How to: Save a crapload of money converting from print to web

We spend lots of dough each year converting material from our dead-tree editions into web-friendlier versions for our web sites. We crank out a bunch of PDFs, and send them through the ether to somewhere where the labor is cheap and the workday long, like Vietnam, Indonesia or Canada or something. Then some poor soul slices 'n dices them into jpegs and links and such, and sends 'em on back, and posts them on our site.

So I thought to myself, "Self, you can do that without having to do something silly like use people and worse, pay for it.

It's a work in progress, but it goes something like...

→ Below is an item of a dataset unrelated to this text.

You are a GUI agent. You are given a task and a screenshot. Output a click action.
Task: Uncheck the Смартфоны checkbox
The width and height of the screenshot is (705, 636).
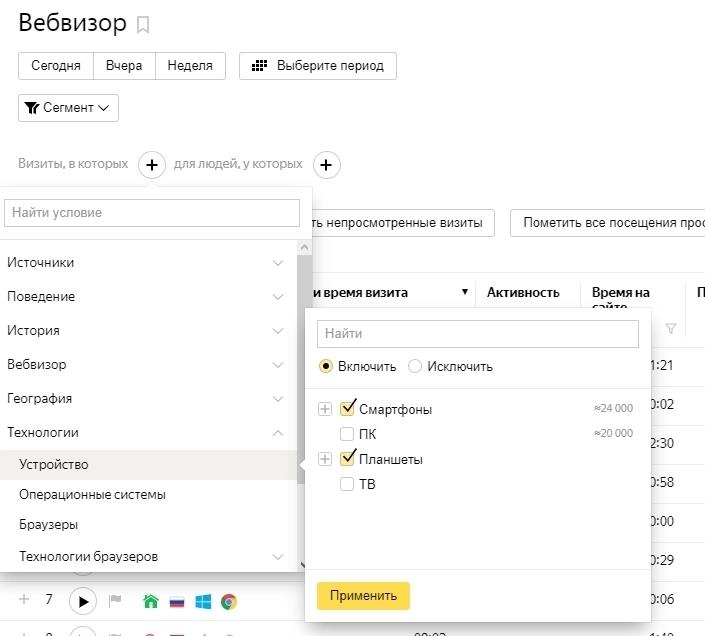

  • Export PDFs of ads from our DTI advertising system, and page PDFs from our Newsway prepress system.
  • Multiplex the PDFs through xpdf, imagemagick and swftools to extract text, convert to bitmaps and convert to Flash files respectively, with some proprietary workflow software. Maybe we'll OCR them with Tesseract if we can get a box with enough CPU horsepower, rather than the virtual machine it's running on, for extra text-extraction points.
  • Combine the files into an XML feed.
  • Send the files to the front-end system. Probably Drupal, but possibly a Rails app, or McClatchy's own Workbench CMS.
  • Display to the user with a combination of flash, jquery and CSS like so:

Shazaam! $35k saved.

Not to mention, jquery almost makes coding javascript fun. Almost.


hello,can you post the code of this cool pdf viewer or it is private?

Christian's picture

The PDF has actually been converted to a SWF (Flash) file with swftools, an open-source toolkit.

Javascript is used to wire up the zooming and panning functions. You can view source on this page to get the code, if you want.